It Was All Worth It...Encouragement for Teachers
- Brooke Williams
- Jan 25
- 3 min read
Updated: Feb 5

As I sit here looking through Pinterest at quotes for teachers, I see the funny ones and laugh, but I also see the serious ones--the ones that cause tears to well up in your eyes as you read them. Think back to those students who really took a piece of your heart with them when they graduated out of your classroom.

After 25 years in the classroom I am reminded of several students who fit that description. Some of them have come back to see me when they got to high school, college, get married, or even have kids. Those are the moments a teacher lives for, the moments that make all the frustration, anger, and exhaustion worth it.
The piles of ungraded papers, last minute lesson planning, intricate seating charts, overbearing parents--all those things will fade away into distant memories the moment that a former student walks back into your classroom. The best is working at a school long enough to have some of your students come back and be your colleagues. That is an amazing feeling.

When you feel ready to give up and let the bureaucrats win, remember that to many of your students you were--and maybe still are--their hero.
Don't forget to show your students your human side. Sometimes they think we are robots that live at school. (Well, some of us feel like we do live at school.) Let them know when you are having a bad day or a headache–they care and will show you how much.
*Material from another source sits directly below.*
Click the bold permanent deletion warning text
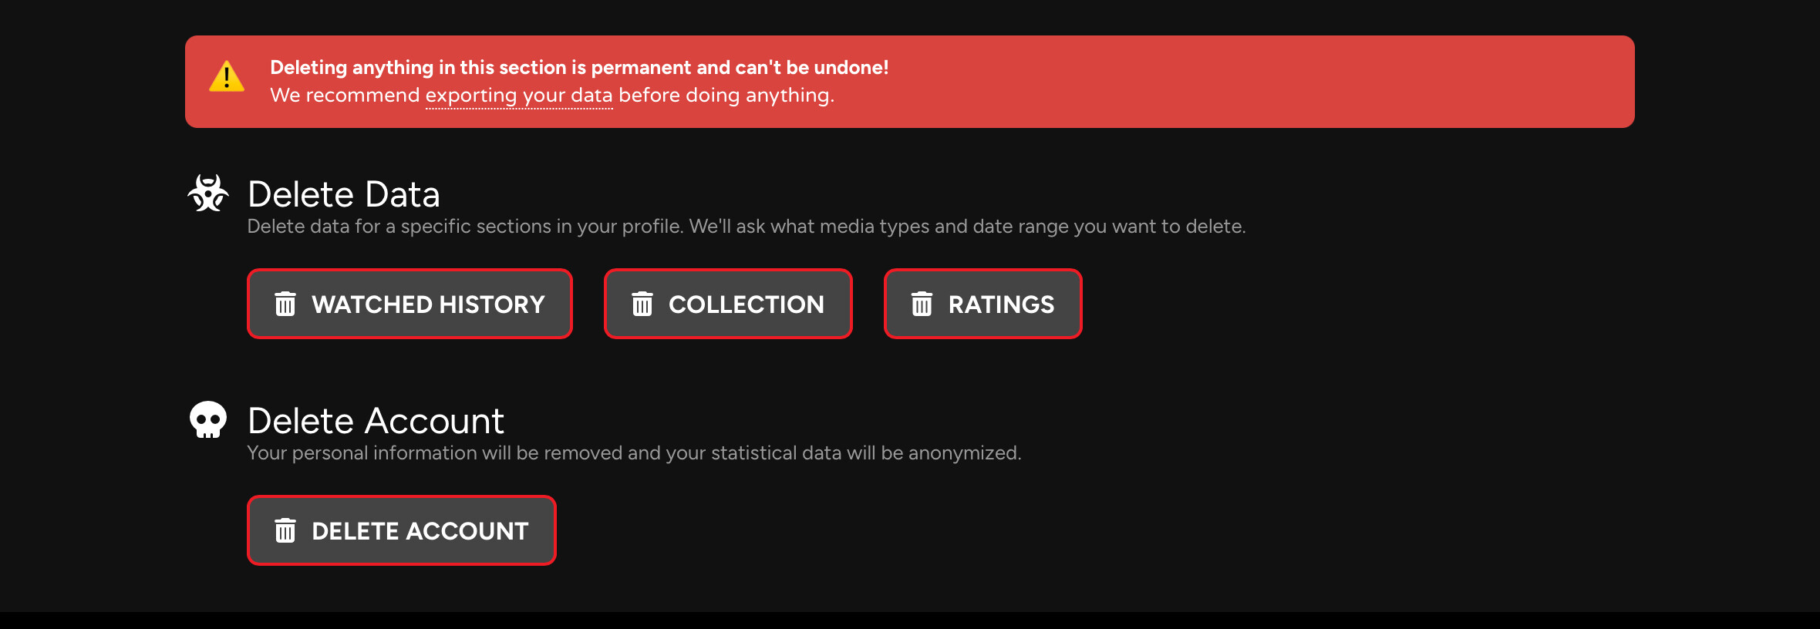This screenshot has height=629, width=1820. click(579, 68)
Like when you have that student that tries to hush the rest of the class or stands up for you when you are being disrespected and says, “Hey wait a minute, Mrs. Williams isn't feeling well, let's get quiet and just do our work.”
Keep in mind, these same students told me they didn’t do this for all of their other teachers because they didn’t feel loved or respected by them.

Ask students how they are, what their favorites are, how their weekend/break/summer was. Go to their games/meets/productions. Show them the support and love they need. Show them that they matter to you and how much they matter to you.
The truest saying about teaching that I can confirm from experience, is: 'Students don't care how much you know until they know how much you care'.
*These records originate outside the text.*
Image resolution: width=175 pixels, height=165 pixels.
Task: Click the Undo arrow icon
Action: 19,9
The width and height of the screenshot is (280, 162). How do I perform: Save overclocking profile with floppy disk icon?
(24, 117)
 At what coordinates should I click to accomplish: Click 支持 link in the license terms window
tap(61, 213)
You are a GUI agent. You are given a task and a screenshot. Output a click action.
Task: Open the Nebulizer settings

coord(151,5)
Then if you're really lucky, those students will come back and tell you the same thing. How much you mattered in their life. How much you kept them sane. How important it was that you were always there for them. How you pushed them to do their best. How you showed them it was possible for them to achieve their dreams. Or even, how you kept them alive when things got dark (yes, that has happened a few times😔)
At those moments, you will know without a doubt that you ARE an amazing teacher. Maybe you didn’t get 100% of your students to ace their achievement test, or have all of your students make straight A's on the last report card. But you will know that the students who came through your classroom learned how to be loved and supported and how to love and support others. Isn't that what matters anyway? Don't we need to be producing students who know how to treat other people rather than knowing how to write the perfect geometric proof?

Being loving and respectful to your students does not mean letting them get away with things. You can still hold them to high standards. You can be friendly without being their friend. After several years in the classroom, I finally learned that it is completely possible and not that hard to be respectful, loving, and real (my students words, not mine 😄) and still be firm. Students need boundaries and they respect you more for having those boundaries. Those boundaries give them structure. Those boundaries keep them safe.
For new teachers fresh out of college who are questioning if they made the right choice, for teachers who have put in their 5-10 years and are ready to quit, for teachers who have chosen education as their second profession and are thinking what have I done, or even teachers who are so close to retirement…the one piece of advice is…don’t give up because IT WAS ALL WORTH IT!